- DOCUMENT TEXT -
[Begin]

A deemed university or deemed-to-be-university is an accreditation granted to higher educational institutions in India by the Department of Higher Education under the Ministry of Education. According to the ministry's definition, the accreditation indicates, "an Institution of higher education, other than universities, working at a very high standard in specific area of study" and the accreditation grants "the academic status and privileges of a university."

Deemed university status
The higher education system in India includes both private and public universities. Public universities are supported by the Government of India and the state governments, while private universities are mostly supported by various bodies and societies. Universities in India are recognized by the University Grants Commission , which draws its power from the University Grants Commission Act, 1956. In addition to this, 15 Professional Councils are established, controlling different aspects of accreditation and coordination. The status of a deemed to be university allows full autonomy in courses, syllabus, admissions and fees. , the UGC lists 126 institutes which were granted the deemed to be university status. According to this list, the first institute to be granted deemed university status was Indian Institute of Science which was granted this status on 12 May 1958. The state with the most deemed universities is Tamil Nadu with 28 universities having deemed status.

[End]

- GIVEN INFORMATION -
[Begin]

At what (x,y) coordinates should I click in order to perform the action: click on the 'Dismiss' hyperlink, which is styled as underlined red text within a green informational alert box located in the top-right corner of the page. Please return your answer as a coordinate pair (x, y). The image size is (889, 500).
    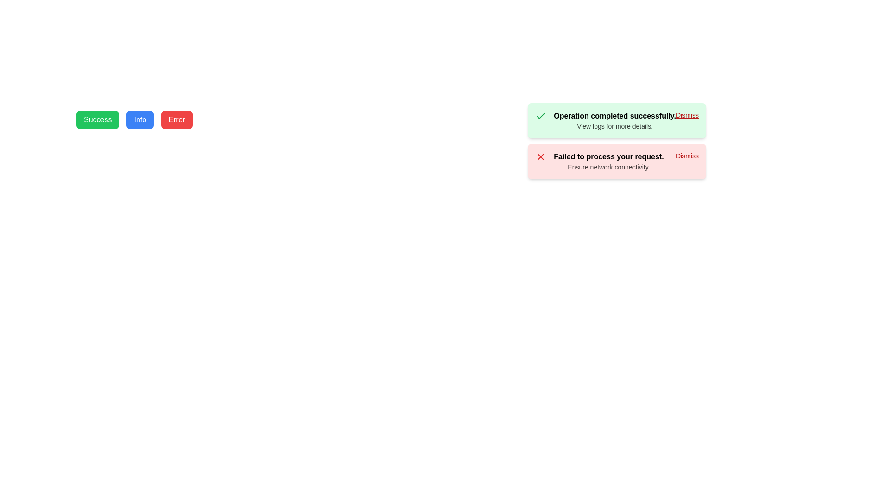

[End]

- EXERCISE REQUIREMENTS -
1. Answer these from the deemed university text:
(a) Which department grants the deemed university accreditation?
(b) Which institute was the first to receive deemed university status, and on what date?
(c) Which state has the most deemed universities, and how many?
2. Turn the paragraph of the deemed university text beginning "The higher education system in India includes" into a short bulleted list that keeps its main facts.
3. Continue the deemed university text from its last sentence.
The material has no connection to the deemed university text.

- THE ANSWERS -
1.
(a) The Department of Higher Education under the Ministry of Education.
(b) The Indian Institute of Science, on 12 May 1958.
(c) Tamil Nadu, with 28.

2.
- India's higher education system has both public universities, backed by the central and state governments, and private universities, mostly backed by bodies and societies.
- The University Grants Commission (UGC), empowered by the University Grants Commission Act, 1956, recognizes universities.
- 15 Professional Councils handle different aspects of accreditation and coordination.
- Deemed to be university status gives full autonomy over courses, syllabus, admissions and fees.
- The UGC lists 126 institutes with this status.
- The first was the Indian Institute of Science, on 12 May 1958.
- Tamil Nadu has the most, with 28.

3.
Section 12 (B) of the UGC Act of 1956 also grants the UGC the right to "allocate and disburse, out of the Fund of the Commission, grants to Universities..." As such, the UGC categorizes institutes as either "declared fit to receive Central/UGC assistance under Section 12 (B) of the UGC Act–1956", or not, and notes this status at the lists published. Updates to these declarations are done in meetings of the UGC and published in the minutes. The latest list, , lists 50 institutes as fit to receive Central/UGC assistance.

Other types
Other types of universities under the regulatory purview of the UGC include:
 Central universities, or Union universities are established by Act of Parliament and are under the purview of the Department of Higher Education.
 State universities are run by the state government of each of the states and territories of India, and are usually established by a state legislative assembly act.
 Institute under State Legislature Act is an Institution established or incorporated by a State Legislature Act, in India. Institutes that are ‘under State Legislature Act’ enjoy academic status and privileges of state universities.
 Private universities are approved by the UGC. They can grant degrees but they are not allowed to have off-campus affiliated colleges.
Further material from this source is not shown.